Frank Robertson Jnr wasn’t strictly an Africa engineer. He was, however, an Afro-American engineer from Texas who worked successfully in Ghana for more than twenty years. Coming back home to Africa in the 1960s, at the invitation of Kwame Nkrumah, he ran a small engineering company in Accra until falling out with his fellow Afro-American business partner in the early 1980s. Then, offering his services to the United States Agency for International Development (USAID), he was appointed Technical Adviser to Ghana’s second Intermediate Technology Transfer Unit (ITTU) slowly coming into existence at Tamale in the Northern Region. A natural appropriate technologist, Frank Robertson excelled in this role, and it was largely to his credit that the ITTU won the support of the local people and became a significant engine of change in one of Ghana’s most deprived regions.
From 1975 until 1979 the Technology Consultancy Centre (TCC) of the Kwame Nkrumah University of Science and Technology (KNUST), Kumasi, searched for financial support for the ITTU concept. It was the intention of the TCC engineers to locate the first ITTU in the centre of Ghana’s largest informal industrial area, Suame Magazine in Kumasi. By 1979, USAID and the Canadian International Development Agency (CIDA) had agreed in principle to support an ITTU, but both agencies wanted it located in the north of Ghana, hundreds of kilometres from the TCC in Kumasi. After further lengthy negotiations, CIDA was persuaded to support the ITTU at Suame and USAID opted for Tamale, the capital of the Northern Region. Both USAID and CIDA appointed technical advisers to work with the TCC and the man chosen to help establish the Tamale ITTU was Frank Robertson.

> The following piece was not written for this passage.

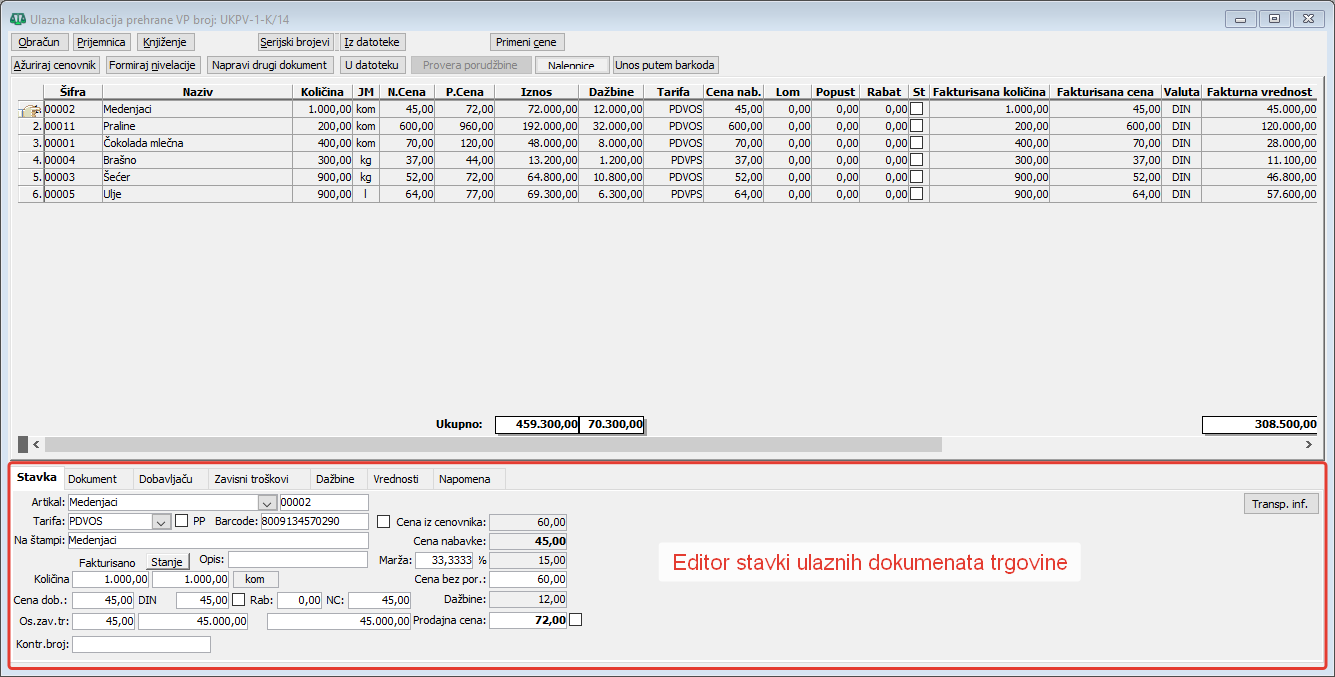Image resolution: width=1335 pixels, height=677 pixels.
Task: Click into the Kontr.broj input field
Action: pyautogui.click(x=141, y=644)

Frank Robertson had worked for many years as the manager of All-Afra Engineering Ltd in Accra. During this period Frank saw a need for an affordable electric welding set and taught two small workshops to manufacture these machines and offer them for sale. This was one of the earliest examples of engineering manufacturing in Ghana and copies of Frank’s welder were soon being made not only in Accra but in Kumasi, Tema and other urban centres. This development had a mass effect in helping many young people set up in self-employment as jobbing welders. All-Afra’s work was mainly concerned with new construction, plant installation and repairs for formal sector industries and Frank had few other opportunities to work with the informal sector until he joined the Tamale ITTU team in the early 1980s.
The university’s Department of Architecture had designed a new building for the Tamale ITTU and USAID brought a pre-fabricated structure from the USA. However, all building materials were in short supply, including cement and steel reinforcing rods and it was estimated that there would be a two-year delay before the foundations and floor slab would be ready.
Frank was not content to sit and wait, so he proposed establishing an Appropriate Technology Club (ATC) in the large garden of the Project Adviser’s bungalow. He invited young men and women to come and try out their ideas for new small enterprises. With a centre lathe and electric welding set Frank converted the garage into a mechanical workshop. With work benches under shade trees, engineers and carpenters began making weaving looms and beehives to patterns supplied by the TCC and cotton spinning wheels of Frank’s own design, as well as prototypes made to test ideas submitted by members of the ATC. Soon Frank was training cotton spinners on the veranda of the bungalow and broadloom weavers in the main hall. A beehive some distance off under another shade tree provided an early opportunity for training beekeepers. Frank was determined that by the time the ITTU building was ready there would be a nucleus of activity on which to build. He had also ensured the goodwill and full cooperation of the community which took to heart all that Frank was doing for their benefit.
Before Frank left Tamale in August 1986 the ITTU building had been completed and all its plant installed, including a well-equipped machine shop, a welding and steel fabrication shop, a carpentry workshop, an iron foundry and a 60KVA standby generator. Frank called it the finest engineering workshop north of the Volta River. The people of Tamale looked on Frank as God’s gift to their community and many expressed their grief at his final departure. Frank would have liked to stay. He left because his Ghanaian wife could see no future for their expected child in Flight Lieutenant Rawlings’ revolutionary Ghana. She persuaded Frank to take his family back to Texas. Invited by one head of state, repelled by another, Frank did his best for the continent of his forebears. It was a best that will be long remembered in Tamale.